*Aim of the exercise:*
Copy each item below line for line, keeping every character unchanged.

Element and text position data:
___
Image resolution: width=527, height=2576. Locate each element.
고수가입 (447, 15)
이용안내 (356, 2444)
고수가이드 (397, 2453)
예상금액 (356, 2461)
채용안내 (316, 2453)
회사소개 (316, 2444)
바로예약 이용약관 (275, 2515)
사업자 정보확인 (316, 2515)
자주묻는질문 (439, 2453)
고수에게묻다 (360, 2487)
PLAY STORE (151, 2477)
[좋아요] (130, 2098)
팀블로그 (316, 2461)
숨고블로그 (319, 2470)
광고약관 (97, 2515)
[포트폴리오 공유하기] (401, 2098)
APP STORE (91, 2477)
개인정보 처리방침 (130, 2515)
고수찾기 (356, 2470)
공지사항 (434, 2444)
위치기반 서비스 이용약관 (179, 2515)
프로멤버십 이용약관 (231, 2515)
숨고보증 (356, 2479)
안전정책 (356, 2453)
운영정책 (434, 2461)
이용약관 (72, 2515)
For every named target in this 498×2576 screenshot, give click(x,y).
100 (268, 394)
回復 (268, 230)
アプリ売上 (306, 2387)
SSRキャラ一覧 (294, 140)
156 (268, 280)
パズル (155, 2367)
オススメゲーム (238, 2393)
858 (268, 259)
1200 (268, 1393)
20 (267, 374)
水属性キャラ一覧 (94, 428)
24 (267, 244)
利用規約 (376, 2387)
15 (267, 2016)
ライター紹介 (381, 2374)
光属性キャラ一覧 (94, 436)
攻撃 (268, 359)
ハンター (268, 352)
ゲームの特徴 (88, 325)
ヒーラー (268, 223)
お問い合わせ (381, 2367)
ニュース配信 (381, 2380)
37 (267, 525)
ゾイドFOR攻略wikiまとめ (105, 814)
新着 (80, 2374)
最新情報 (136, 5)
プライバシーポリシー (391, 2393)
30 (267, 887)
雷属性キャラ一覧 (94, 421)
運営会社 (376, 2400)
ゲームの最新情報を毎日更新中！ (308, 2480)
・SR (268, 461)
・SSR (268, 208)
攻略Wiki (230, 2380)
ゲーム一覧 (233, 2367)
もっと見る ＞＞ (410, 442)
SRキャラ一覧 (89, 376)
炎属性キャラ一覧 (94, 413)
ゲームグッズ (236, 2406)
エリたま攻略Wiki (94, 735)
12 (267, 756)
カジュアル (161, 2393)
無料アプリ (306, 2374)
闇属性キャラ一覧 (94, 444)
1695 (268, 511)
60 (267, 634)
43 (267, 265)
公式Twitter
___
*Solution:*
Image resolution: width=527, height=2576. Locate each element.
고수가입 (447, 15)
이용안내 (356, 2444)
고수가이드 (397, 2453)
예상금액 (356, 2461)
채용안내 (316, 2453)
회사소개 (316, 2444)
바로예약 이용약관 (275, 2515)
사업자 정보확인 (316, 2515)
자주묻는질문 (439, 2453)
고수에게묻다 (360, 2487)
PLAY STORE (151, 2477)
[좋아요] (130, 2098)
팀블로그 (316, 2461)
숨고블로그 (319, 2470)
광고약관 (97, 2515)
[포트폴리오 공유하기] (401, 2098)
APP STORE (91, 2477)
개인정보 처리방침 (130, 2515)
고수찾기 (356, 2470)
공지사항 (434, 2444)
위치기반 서비스 이용약관 (179, 2515)
프로멤버십 이용약관 (231, 2515)
숨고보증 (356, 2479)
안전정책 (356, 2453)
운영정책 (434, 2461)
이용약관 (72, 2515)
For every named target in this 498×2576 screenshot, give click(x,y).
100 (268, 394)
回復 (268, 230)
アプリ売上 (306, 2387)
SSRキャラ一覧 (294, 140)
156 (268, 280)
パズル (155, 2367)
オススメゲーム (238, 2393)
858 (268, 259)
1200 (268, 1393)
20 (267, 374)
水属性キャラ一覧 (94, 428)
24 (267, 244)
利用規約 (376, 2387)
15 (267, 2016)
ライター紹介 (381, 2374)
光属性キャラ一覧 (94, 436)
攻撃 (268, 359)
ハンター (268, 352)
ゲームの特徴 (88, 325)
ヒーラー (268, 223)
お問い合わせ (381, 2367)
ニュース配信 (381, 2380)
37 (267, 525)
ゾイドFOR攻略wikiまとめ (105, 814)
新着 (80, 2374)
最新情報 (136, 5)
プライバシーポリシー (391, 2393)
30 (267, 887)
雷属性キャラ一覧 (94, 421)
運営会社 (376, 2400)
ゲームの最新情報を毎日更新中！ (308, 2480)
・SR (268, 461)
・SSR (268, 208)
攻略Wiki (230, 2380)
ゲーム一覧 (233, 2367)
もっと見る ＞＞ (410, 442)
SRキャラ一覧 (89, 376)
炎属性キャラ一覧 (94, 413)
ゲームグッズ (236, 2406)
エリたま攻略Wiki (94, 735)
12 (267, 756)
カジュアル (161, 2393)
無料アプリ (306, 2374)
闇属性キャラ一覧 (94, 444)
1695 (268, 511)
60 (267, 634)
43 (267, 265)
公式Twitter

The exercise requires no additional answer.